How to Own Your Design Decisions

Photo by John Schnobrich on Unsplash

As the saying goes “ the best defense is a good offense”. Nothing can be more deflating than your client is unsatisfied with what you come up with. It not only hits your ego, but also affects your time. While supporting your client’s needs and wants, you should find ways to stay ahead of the ball to mitigate any future friction. So, How can we as designers own our design decisions and push back against a client?

To come up with design principles, we take a lot of data and hard work into consideration. Ideally, they should be based on the users’ needs, primary research and the values of the client/company. Most importantly, it’s our responsibility to carry them through the design decision we make. When we consider the client’s value with our design principle and agreeing on the principles with relevant stakeholders is going to ensure a successful product while building peaceful relationship .

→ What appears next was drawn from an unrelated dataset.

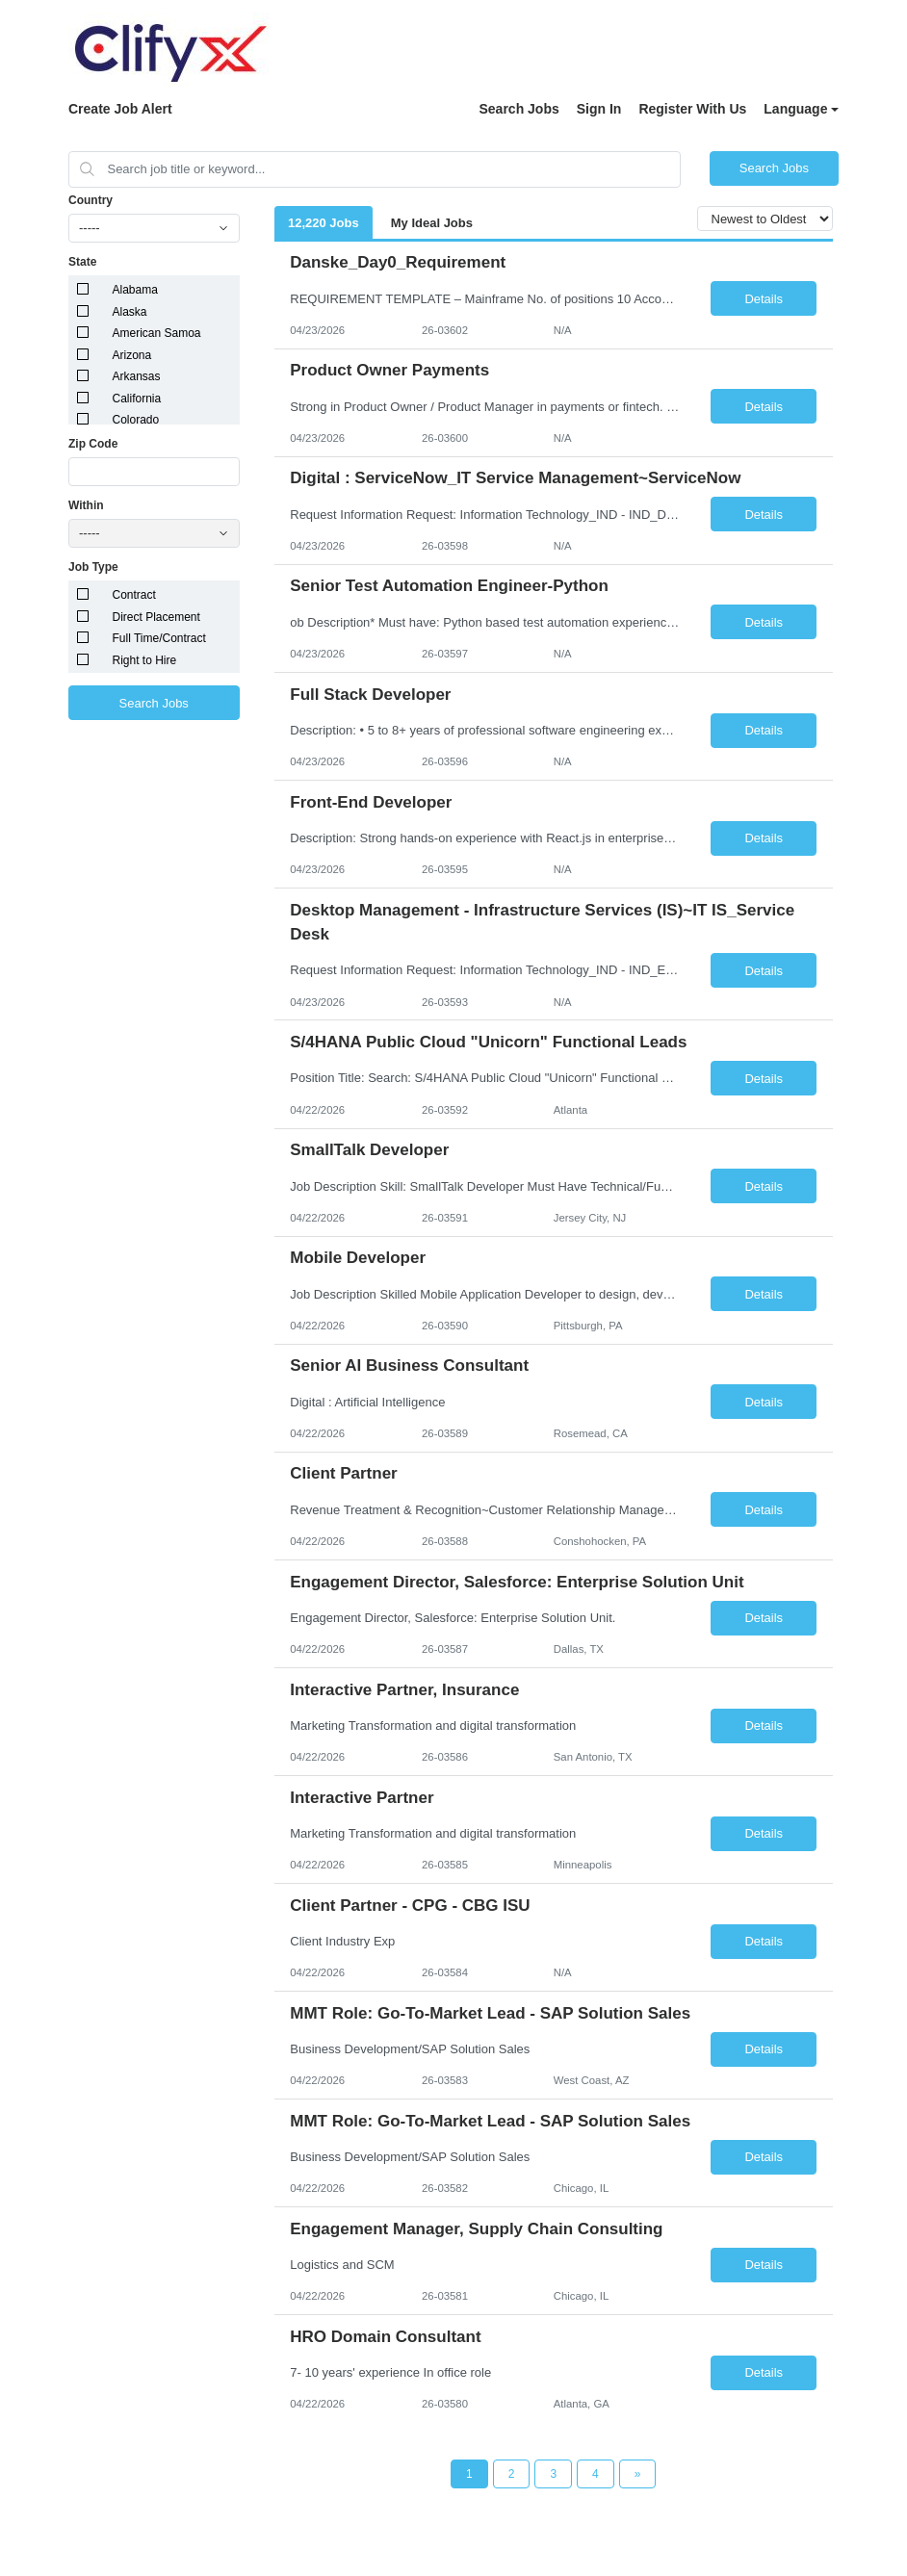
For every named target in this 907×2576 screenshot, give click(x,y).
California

Numbers equate to value. Doing your research before jumping into any project is wisely advised. If you have any data or analytics to back your design decisions, use them. Both quantitative and qualitative datas are helpful in justifying your design decision. Especially the direct quotes from your user research, that’s a valuable evidence and a strong foundation for your designs. If there is not enough data to prove or disprove a statement, be sure to be honest and communicate that clearly to your client. I personally think integrity and transparency are the most important personal values while working in any area of the design. I believe that most people appreciate transparency no matter how the outcome will be.

If time allows, come up with alternative design decisions. It does not have to be complete, but at least provides a frame work (theme) for the alternative design. I usually do this when I’m building my mood boards and style tiles while following the same principles and data. However, be mindful of advertising the alternative designs and explaining it to the client. Compare and contrast the differences of both or multiple. Having a back-up plan is not a sign of lack of confidence, it represents freedom and an open-mind.

If you find yourself being lost and confused in critics, maybe you should take a step back and re-evaluate your design in solitude with honesty. If you agree that there is a loophole in your design, own it, fix it, communicate and come up with new negotiation with your client. Be clear and informative when addressing the concerns. It will help the client understand the design process better, and also explains design is a step by step process instead of an overnight achievement.

Owning your design is not only to own the best version of it, it means to own the good and the bad at the same time. As a designer, you have to question your designs professionally than anyone else. Admitting mistakes on time rather than later is better because you save your time and energy from falling down the wrong rabbit hole later. Own your design decisions and confirm them with your clients with transparency helps you to gain back and maintain your confidence. Remember, open-mind is the key, be rational rather than emotional so that your ego don’t ruin your chances.